Transcribe, verbatim, every line from the start of the entries through the line that contains "Task: Open the File menu"; include both boundary lines and omit all others.

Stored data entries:
*** Block opens ***

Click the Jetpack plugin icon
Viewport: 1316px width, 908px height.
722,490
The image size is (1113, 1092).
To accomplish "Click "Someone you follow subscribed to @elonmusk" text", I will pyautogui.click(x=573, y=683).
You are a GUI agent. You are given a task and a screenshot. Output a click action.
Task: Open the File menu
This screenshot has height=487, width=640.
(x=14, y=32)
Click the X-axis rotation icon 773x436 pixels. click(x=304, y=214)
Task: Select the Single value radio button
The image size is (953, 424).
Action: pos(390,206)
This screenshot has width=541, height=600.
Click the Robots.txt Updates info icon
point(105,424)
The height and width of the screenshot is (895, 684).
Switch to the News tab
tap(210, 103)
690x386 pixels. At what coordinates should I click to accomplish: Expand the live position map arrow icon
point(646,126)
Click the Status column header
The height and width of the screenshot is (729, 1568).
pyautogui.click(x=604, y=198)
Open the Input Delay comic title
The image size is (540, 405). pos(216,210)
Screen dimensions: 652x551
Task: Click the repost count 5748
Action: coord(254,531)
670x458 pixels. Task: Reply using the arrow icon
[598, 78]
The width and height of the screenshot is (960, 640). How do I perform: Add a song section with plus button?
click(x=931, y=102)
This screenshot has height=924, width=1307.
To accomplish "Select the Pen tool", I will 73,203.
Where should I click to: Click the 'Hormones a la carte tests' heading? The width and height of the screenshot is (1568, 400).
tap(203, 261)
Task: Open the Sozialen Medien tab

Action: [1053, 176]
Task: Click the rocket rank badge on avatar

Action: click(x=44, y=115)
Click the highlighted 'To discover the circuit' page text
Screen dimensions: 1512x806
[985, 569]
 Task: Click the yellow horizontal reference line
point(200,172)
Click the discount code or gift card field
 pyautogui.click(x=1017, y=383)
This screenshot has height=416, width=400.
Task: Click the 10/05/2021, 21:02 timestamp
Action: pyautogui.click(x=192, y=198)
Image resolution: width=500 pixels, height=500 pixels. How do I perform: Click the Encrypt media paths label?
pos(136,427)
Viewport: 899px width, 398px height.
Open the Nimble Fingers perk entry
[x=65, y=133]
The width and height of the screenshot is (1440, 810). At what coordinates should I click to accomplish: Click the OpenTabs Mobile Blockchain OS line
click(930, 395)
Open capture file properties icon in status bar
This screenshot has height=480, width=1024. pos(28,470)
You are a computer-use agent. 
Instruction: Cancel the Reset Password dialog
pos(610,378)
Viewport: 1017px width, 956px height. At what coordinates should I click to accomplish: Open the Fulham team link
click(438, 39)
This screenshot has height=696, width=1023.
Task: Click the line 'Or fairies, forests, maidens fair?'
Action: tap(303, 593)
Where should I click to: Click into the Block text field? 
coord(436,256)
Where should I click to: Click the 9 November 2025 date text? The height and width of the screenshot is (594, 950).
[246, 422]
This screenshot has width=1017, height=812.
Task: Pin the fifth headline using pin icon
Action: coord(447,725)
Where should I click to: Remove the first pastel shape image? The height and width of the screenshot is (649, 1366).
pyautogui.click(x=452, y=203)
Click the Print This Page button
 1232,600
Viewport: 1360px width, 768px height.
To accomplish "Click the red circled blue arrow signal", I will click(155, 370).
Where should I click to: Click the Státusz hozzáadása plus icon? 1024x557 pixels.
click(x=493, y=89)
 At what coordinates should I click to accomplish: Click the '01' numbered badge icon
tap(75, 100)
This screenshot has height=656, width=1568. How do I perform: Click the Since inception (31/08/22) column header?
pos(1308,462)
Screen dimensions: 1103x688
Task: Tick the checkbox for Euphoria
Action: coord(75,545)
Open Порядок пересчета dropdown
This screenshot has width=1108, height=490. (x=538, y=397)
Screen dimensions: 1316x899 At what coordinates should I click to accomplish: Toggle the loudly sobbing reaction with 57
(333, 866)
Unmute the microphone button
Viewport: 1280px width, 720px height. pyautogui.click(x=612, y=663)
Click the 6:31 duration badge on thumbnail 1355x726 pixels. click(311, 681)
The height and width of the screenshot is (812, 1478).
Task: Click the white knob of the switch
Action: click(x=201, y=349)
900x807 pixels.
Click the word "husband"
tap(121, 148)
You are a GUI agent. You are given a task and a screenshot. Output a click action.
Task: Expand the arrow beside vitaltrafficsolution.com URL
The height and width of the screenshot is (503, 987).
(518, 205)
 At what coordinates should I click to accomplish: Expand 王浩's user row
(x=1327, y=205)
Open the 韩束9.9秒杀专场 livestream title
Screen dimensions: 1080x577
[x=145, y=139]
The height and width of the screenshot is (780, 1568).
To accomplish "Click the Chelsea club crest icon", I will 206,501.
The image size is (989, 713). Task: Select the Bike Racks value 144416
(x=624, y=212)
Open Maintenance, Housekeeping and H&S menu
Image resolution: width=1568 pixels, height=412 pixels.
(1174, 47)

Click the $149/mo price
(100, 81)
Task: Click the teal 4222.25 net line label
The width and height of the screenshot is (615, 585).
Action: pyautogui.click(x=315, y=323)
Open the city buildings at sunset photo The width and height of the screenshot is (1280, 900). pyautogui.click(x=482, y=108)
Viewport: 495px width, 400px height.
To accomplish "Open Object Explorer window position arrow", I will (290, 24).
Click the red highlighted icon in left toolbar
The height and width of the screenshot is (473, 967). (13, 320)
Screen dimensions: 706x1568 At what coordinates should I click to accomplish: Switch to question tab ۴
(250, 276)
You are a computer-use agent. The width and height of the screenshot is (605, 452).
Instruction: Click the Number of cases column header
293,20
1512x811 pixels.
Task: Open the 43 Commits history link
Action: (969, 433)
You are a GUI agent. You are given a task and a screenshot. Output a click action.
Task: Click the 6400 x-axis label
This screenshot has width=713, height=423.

*** Block closes ***

» **YOUR SOLUTION**
Click the Jetpack plugin icon
Viewport: 1316px width, 908px height.
722,490
The image size is (1113, 1092).
To accomplish "Click "Someone you follow subscribed to @elonmusk" text", I will pyautogui.click(x=573, y=683).
You are a GUI agent. You are given a task and a screenshot. Output a click action.
Task: Open the File menu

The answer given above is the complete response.